# Average monthly electricity in a Florida house



## longshill (Apr 7, 2011)

Hi,
I am doing facts finding on buying a property in florida (fort Lauderdale area|) and looking to find out how much would an electricity cost me for a single family house on a monthly basis, given that I am not going to be there most of the year. I'd appreciate if someone could give me an idea.
Thanks
Bill
PS Also what would be a monthly property maintenance fee to look after the lawn etc.?


----------



## OhGreatGuru (May 24, 2009)

I know we are reputed to be omnipotent, but why would you expect to find the answers on a Canadian financial forum? Try Googling the subject on Florida web sites.


----------



## HaroldCrump (Jun 10, 2009)

OhGreatGuru said:


> we are reputed to be omnipotent


You mean omniscient


----------



## coloradorockies (Apr 8, 2011)

The tenants in my 1350 sq ft single story house in Orlando have had elec bills of close to $300 for the last two months. No pool pump, either!


----------



## longshill (Apr 7, 2011)

OhGreatGuru said:


> I know we are reputed to be omnipotent, but why would you expect to find the answers on a Canadian financial forum? Try Googling the subject on Florida web sites.

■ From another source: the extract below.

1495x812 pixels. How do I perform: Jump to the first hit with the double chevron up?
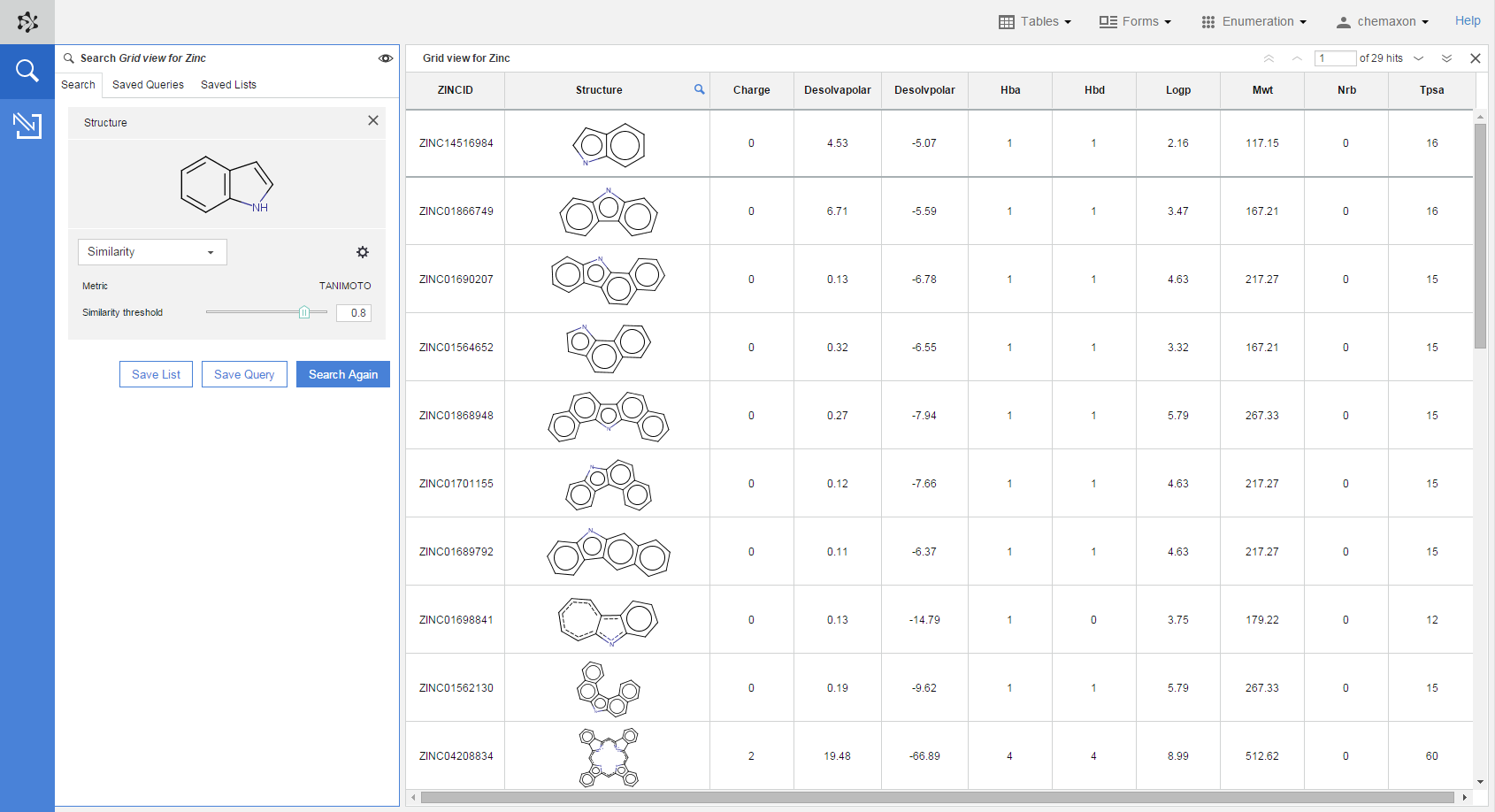pyautogui.click(x=1269, y=58)
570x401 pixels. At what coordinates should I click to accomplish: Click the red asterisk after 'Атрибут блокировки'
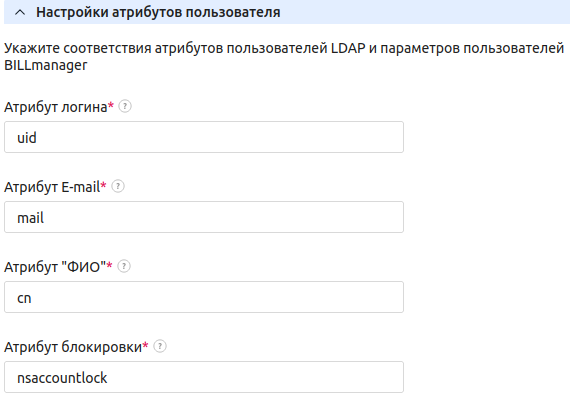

Because there are Canadians who own properties in Florida and visit this forum.


----------



## chaudi (Sep 10, 2009)

It's very hot in FL, humid too. You might find after few years you like the cool after all, my thoughts anyways.
I hear some people need A/C all year to prevent mold and rot in their homes. So bills maybe higher and even when your not there. Or consider a different construction.


----------



## kcowan (Jul 1, 2010)

I agree that AC will be the primary driver of electricity costs in Florida. Think of a 3 ton unit running half the time. It will cost between $800 and $1000 to run such a unit in Fort Myers for the year. Orlando would be 10% cheaper, and Miami would be 20% more.

Source


----------



## OhGreatGuru (May 24, 2009)

This web site from DOE will give you the average.

http://www.eia.doe.gov/cneaf/electricity/esr/table5.html

But it's pretty meaningless without house size, age, is it airconditioned, etc.

Electric power rates are here:
http://www.eia.doe.gov/cneaf/electricity/epm/table5_6_b.html

If you can find a calculator for lighting/heating/cooling/ and miscellaneus electrical consumption in Florida you might be able to work it out.

You might be better off searching Real Estate llistings and see if they have utility costs for houses in the size you are looking for.


----------